Licence Appeal Tribunal File Number: 21-001956/AABS
In the matter of an Application pursuant to subsection 280(2) of the Insurance Act, RSO 1990, c I.8, in relation to statutory accident benefits.
Between:
Pamela Lorejo-Alforque
Applicant
and
Travelers Insurance
The Dominion of Canada General Insurance Company
Respondent
AMENDED DECISION
ADJUDICATOR:
Kate Grieves
APPEARANCES:
For the Applicant:
Michael A. Yermus, Counsel
For the Respondent:
Sara Baum, Counsel
HEARD:
By Way of Written Submissions
OVERVIEW
1Pamela Lorejo-Alforque, the Applicant, was involved in an automobile accident on October 12, 2019, and sought benefits pursuant to the Statutory Accident Benefits Schedule - Effective September 1, 2010 (including amendments effective June 1, 2016) (the “Schedule”). The Applicant was denied benefits by Travelers Insurance The Dominion of Canada General Insurance Company, the Respondent, and applied to the Licence Appeal Tribunal - Automobile Accident Benefits Service (the “Tribunal”) for resolution of the dispute.
ISSUES
2The issues in dispute are:
i. Are the Applicant’s injuries predominantly minor as defined in s. 3 of the Schedule and therefore subject to the Minor Injury Guideline (“MIG”) and the $3,500.00 funding limit on treatment?
ii.
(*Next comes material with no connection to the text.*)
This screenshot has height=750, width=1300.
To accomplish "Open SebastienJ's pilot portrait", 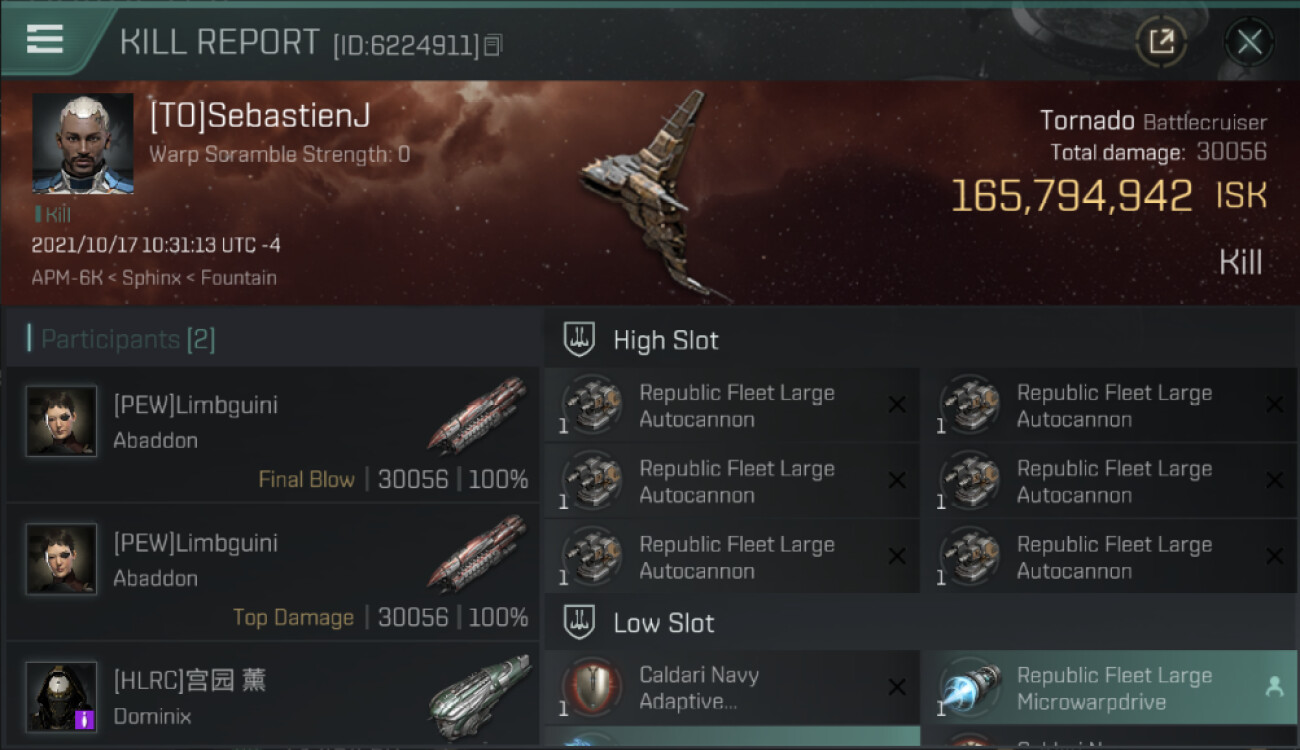I will [83, 144].
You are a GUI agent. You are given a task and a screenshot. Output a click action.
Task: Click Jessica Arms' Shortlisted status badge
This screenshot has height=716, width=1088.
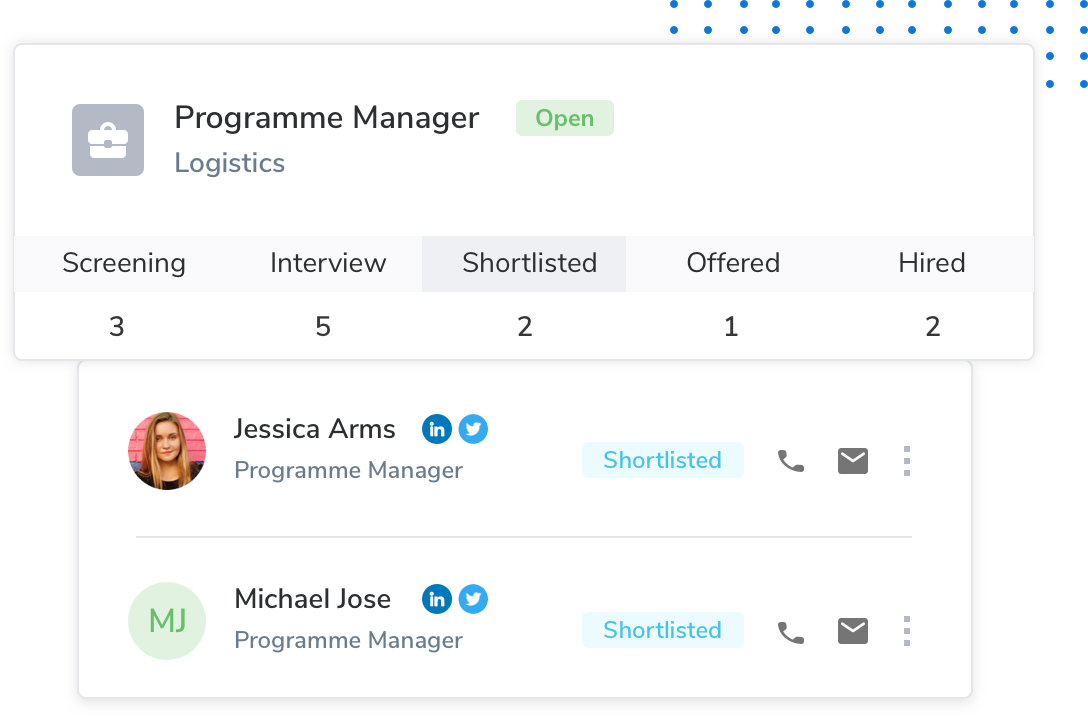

Is the Applicant entitled to medical benefits for chiropractic services proposed by Downsview Healthcare as follows:
a. $220.00 ($1,242.56 less $1,022.56) in a treatment plan/OCF-18 (“plan”) January 20, 2020;
b. $1,910.08 in a plan dated October 16, 2019;
c. $2,076.71 in a plan dated February 13, 2020;
d. $3,570.16 in a plan submitted on October 16, 2019;
e. $1,517.60 in a plan dated November 11, 2020;
f. $1,565.60 in a plan dated February 13, 2021;
iii. Is the Applicant entitled to interest on overdue payment of benefits?
RESULT
3The Applicant sustained a minor injury as a result of the accident.
4The Applicant is not entitled to the treatment and assessment plans or expenses because they propose treatment outside of the MIG and the $3,500.00 funding limit for a minor injury.
5No payments are overdue therefore no interest is payable.
BACKGROUND
6The Applicant was the seat-belted passenger in a van driven by her husband when their vehicle was rear-ended while slowing for traffic. The airbags did not deploy, and the Applicant did not lose consciousness. No emergency services attended the scene. The Applicant’s husband drove to a collision reporting centre and then home.
ANALYSIS
The Minor Injury Guideline
7The MIG establishes a treatment framework available to injured persons who sustain a minor injury as a result of an accident. A “minor injury” is defined in s. 3(1) of the Schedule as, “one or more of a strain, sprain, whiplash associated disorder, contusion, abrasion, laceration or subluxation and includes any clinically associated sequelae to such an injury.” Under section 18 of the Schedule, injuries that are defined as minor are subject to a $3,500.00 funding limit on treatment.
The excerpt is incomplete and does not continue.